Limp Bizkit was a terrible band that we absolutely could not get enough of from about 1999-2003 or so (also known as the exact years i was in high school). They had a bunch of big hits, most notably a song called Nookie. It's honestly not that bad of a song per se, but it was the track that opened the floodgates for rap metal to enter the mainstream and ruin the airwaves for half a decade or more. Limp Bizkit continued to pump out hits of low to middling quality for years after, featuring angsty teenage lyrics perfectly represented by titles like Break Stuff, My Generation, and Eat You Alive.
Only...that's not exactly true. They weren't a terrible band. They were just somehow less than the sum of their parts. If you take the band apart, it turns out they were mostly very good musicians with one glaring weak link.
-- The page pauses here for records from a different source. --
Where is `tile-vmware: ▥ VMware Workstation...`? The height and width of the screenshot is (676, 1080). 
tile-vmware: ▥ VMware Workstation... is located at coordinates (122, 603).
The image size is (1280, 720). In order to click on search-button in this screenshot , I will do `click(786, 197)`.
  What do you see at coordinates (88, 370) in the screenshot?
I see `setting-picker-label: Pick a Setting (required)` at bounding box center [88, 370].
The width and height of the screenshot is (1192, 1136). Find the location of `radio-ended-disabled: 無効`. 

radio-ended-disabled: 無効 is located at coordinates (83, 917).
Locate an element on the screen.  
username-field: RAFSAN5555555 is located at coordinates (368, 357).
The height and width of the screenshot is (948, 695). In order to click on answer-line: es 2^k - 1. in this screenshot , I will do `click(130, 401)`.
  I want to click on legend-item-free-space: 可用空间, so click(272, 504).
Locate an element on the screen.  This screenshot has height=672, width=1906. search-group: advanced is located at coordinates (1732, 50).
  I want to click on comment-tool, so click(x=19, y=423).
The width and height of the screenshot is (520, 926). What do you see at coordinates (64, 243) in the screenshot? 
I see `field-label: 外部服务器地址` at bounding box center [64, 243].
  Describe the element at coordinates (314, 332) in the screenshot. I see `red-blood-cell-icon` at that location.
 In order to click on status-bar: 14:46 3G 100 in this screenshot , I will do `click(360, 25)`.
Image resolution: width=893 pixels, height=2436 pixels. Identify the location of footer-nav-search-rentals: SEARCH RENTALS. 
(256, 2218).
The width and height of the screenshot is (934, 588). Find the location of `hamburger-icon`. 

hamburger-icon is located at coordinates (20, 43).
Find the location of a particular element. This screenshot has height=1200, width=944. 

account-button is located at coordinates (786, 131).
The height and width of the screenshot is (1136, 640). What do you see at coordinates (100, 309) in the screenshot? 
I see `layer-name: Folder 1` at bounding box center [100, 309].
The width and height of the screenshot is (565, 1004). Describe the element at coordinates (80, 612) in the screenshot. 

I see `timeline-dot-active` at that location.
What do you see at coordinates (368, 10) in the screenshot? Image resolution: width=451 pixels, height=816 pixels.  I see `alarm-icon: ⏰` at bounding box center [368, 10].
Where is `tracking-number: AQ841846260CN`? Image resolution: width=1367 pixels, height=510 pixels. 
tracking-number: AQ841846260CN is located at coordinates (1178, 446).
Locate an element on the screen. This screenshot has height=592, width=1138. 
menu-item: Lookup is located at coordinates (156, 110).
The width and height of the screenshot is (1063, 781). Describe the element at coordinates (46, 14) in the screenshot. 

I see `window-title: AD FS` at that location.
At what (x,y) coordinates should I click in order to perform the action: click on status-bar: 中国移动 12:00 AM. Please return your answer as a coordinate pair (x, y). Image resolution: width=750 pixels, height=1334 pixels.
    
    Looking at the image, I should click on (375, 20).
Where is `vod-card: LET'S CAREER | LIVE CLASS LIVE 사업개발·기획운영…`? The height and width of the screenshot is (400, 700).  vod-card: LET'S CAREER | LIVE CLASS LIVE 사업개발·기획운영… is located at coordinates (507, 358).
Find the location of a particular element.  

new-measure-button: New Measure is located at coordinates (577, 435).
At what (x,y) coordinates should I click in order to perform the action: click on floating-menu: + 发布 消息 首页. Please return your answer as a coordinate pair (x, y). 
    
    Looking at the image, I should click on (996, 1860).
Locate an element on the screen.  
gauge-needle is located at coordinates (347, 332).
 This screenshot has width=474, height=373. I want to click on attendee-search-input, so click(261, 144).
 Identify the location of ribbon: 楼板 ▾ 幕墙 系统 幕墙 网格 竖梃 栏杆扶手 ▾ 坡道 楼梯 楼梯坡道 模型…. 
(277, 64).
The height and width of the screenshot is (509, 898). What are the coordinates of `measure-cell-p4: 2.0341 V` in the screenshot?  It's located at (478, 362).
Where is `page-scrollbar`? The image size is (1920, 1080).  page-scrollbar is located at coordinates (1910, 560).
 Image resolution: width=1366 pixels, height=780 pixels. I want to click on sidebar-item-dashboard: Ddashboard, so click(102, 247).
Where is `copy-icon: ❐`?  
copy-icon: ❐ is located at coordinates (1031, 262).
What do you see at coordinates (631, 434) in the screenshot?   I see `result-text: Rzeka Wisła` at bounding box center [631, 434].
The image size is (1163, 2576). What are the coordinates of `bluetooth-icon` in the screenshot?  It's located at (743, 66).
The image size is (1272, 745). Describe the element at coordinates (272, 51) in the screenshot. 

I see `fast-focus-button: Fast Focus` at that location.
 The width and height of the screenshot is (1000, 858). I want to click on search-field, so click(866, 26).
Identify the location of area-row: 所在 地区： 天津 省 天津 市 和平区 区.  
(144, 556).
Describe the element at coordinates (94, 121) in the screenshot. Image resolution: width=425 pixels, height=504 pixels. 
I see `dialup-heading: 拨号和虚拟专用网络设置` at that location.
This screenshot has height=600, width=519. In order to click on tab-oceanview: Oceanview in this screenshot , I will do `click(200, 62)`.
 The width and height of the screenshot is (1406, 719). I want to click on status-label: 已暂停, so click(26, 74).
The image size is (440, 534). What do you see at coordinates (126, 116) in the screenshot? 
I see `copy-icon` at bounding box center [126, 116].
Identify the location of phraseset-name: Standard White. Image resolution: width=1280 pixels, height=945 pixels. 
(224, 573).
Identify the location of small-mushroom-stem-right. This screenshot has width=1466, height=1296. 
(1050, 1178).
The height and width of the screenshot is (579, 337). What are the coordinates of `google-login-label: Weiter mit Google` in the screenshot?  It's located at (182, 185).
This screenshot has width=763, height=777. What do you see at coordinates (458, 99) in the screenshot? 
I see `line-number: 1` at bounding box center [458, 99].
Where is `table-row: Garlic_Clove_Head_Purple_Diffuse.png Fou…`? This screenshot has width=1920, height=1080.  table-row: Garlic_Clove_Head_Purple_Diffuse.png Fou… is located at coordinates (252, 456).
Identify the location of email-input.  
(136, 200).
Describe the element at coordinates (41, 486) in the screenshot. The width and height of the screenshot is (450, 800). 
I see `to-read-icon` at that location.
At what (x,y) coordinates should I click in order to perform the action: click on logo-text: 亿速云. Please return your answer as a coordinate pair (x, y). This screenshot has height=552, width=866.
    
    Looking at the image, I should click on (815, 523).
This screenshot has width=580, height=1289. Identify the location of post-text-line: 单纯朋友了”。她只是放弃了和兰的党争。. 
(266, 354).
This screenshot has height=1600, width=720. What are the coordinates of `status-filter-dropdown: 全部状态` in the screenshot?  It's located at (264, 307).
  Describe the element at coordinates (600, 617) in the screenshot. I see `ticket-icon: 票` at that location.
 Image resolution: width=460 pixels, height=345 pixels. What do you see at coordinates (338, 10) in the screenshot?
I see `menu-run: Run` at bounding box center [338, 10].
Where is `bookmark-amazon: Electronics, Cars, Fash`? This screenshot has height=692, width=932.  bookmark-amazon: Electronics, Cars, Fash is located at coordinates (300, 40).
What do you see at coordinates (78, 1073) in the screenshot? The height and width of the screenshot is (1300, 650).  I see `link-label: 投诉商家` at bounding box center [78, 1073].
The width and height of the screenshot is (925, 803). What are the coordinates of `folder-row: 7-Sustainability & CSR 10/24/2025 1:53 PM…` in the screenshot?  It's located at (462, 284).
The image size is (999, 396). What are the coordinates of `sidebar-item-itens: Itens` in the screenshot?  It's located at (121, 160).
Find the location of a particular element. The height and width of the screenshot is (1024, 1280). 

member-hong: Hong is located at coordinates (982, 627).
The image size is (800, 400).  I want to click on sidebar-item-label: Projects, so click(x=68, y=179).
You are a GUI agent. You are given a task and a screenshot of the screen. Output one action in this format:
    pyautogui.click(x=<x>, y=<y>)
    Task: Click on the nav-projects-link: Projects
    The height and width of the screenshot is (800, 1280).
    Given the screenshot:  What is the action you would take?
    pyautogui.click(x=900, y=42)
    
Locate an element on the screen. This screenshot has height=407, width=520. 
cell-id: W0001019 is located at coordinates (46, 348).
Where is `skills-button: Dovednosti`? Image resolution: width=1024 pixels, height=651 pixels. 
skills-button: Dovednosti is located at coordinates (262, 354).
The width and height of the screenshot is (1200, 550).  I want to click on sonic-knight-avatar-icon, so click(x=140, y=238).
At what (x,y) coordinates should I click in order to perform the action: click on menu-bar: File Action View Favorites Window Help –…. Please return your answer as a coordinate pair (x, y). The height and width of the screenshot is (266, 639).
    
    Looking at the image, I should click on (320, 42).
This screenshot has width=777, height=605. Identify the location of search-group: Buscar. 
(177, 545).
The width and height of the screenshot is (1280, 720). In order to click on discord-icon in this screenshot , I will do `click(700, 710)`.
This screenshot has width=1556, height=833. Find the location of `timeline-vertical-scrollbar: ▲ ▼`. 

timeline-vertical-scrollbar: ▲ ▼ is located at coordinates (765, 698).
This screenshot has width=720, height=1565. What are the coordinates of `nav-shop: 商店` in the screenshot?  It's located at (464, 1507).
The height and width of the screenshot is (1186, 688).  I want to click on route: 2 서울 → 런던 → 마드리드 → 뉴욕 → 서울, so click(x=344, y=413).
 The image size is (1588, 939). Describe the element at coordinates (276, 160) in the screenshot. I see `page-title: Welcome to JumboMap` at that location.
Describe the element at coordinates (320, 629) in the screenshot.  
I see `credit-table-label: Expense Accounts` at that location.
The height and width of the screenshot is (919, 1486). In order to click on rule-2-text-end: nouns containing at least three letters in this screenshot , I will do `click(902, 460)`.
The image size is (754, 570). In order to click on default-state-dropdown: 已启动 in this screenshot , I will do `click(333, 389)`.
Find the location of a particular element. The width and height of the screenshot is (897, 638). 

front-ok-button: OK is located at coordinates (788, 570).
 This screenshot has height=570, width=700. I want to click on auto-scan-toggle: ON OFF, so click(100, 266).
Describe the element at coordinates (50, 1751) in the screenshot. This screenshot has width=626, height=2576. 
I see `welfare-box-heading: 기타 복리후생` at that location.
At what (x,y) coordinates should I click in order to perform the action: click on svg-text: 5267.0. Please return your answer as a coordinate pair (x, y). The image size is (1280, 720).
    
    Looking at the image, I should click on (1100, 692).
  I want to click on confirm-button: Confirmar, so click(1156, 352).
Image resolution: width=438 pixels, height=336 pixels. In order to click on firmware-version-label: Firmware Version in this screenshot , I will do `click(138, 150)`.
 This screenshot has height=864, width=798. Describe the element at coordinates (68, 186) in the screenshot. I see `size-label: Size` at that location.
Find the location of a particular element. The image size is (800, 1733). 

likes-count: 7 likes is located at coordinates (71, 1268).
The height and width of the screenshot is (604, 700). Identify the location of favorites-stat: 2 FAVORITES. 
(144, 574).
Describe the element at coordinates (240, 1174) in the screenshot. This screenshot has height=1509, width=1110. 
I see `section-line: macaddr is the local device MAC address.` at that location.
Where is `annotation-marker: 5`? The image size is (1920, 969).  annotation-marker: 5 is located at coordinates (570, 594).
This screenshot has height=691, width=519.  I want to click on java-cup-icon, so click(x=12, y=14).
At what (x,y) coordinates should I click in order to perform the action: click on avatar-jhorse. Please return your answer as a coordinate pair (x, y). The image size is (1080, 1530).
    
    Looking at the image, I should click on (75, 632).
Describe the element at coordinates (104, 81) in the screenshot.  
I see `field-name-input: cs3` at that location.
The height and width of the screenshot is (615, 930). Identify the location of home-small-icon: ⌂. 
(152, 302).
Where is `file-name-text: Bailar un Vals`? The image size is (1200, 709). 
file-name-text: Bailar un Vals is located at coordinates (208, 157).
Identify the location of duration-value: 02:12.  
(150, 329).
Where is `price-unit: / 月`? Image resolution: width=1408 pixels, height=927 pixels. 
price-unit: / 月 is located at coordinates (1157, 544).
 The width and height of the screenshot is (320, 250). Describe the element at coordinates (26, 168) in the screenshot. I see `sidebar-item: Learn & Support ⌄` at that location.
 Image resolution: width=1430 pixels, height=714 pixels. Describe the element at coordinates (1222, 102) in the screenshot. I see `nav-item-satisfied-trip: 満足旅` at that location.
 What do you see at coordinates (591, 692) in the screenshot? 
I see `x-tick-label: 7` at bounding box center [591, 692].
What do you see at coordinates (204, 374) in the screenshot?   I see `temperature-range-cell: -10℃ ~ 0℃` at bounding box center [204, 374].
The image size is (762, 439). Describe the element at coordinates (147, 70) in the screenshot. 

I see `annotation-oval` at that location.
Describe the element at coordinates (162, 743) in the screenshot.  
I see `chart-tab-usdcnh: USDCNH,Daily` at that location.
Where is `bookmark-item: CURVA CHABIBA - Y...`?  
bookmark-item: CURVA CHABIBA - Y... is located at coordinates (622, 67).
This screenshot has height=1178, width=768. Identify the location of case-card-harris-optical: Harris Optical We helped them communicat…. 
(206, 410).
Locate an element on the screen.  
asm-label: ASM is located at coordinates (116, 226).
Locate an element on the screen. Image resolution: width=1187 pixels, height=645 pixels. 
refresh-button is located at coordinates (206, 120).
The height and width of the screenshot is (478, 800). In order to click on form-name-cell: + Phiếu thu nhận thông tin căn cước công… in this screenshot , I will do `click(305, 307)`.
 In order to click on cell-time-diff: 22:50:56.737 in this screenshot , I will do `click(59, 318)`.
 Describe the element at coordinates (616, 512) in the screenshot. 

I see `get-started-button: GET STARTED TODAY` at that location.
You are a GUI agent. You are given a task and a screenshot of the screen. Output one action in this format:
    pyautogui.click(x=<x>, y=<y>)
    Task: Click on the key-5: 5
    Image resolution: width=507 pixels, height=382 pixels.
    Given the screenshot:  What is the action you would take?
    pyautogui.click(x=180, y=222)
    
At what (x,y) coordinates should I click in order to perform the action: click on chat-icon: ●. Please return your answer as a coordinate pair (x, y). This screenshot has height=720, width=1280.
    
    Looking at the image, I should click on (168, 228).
Wes Borland is one of the greatest guitarists of his generation. Quote me on that, i don't care. He's a little weird and off the wall, and his subsequent projects Big Dumb Face and Black Light Burns are some of the most interesting entries you could possibly find in the nu-metal canon.
John Otto and Sam Rivers are both classically-trained musicians, comprising the group's rhythm section. They're beyond competent and stand out majestically in a field of their peers in the early-00s nu metal scene.
DJ Lethal was already a legend before Limp Bizkit even began, earning notoriety on the turntables for Irish rap sensations House of Pain, of Jump Around fame. How he ended up in Limp Bizkit after that, i'll never know, unless i google it.
And then there's Fred Durst, a cranky white boy from Florida, a state which has an entire stereotype named after their men. Overconfident and undercompetent, he shout-rapped inane verses with lyrics you could only love if you hated your dad.
Here's the metaphor part.
It's like if you were trying to assemble the Avengers, and you started with two very talented, highly skilled masters of their craft, like Black Widow and Hawkeye. You bring in a living legend to increase your public image, and they also happen to be very good at what they do, like Captain America. And you top it off with a bad boy who maybe doesn't follow the rules because he doesn't know them, but can't stop innovating, forging his own path, and spends way too much time cultivating a specific image, like Iron Man.
Then you make Iron Fist their leader. A whiny, cocky white kid who is hilariously outclassed by everyone around him, but the universe constantly proves him right and rewards him for his incomprehensible actions even though no one watching actually wants to see him succeed. Yes. That guy is in charge.
The end. Might rewrite this later, using facts, but probably won't.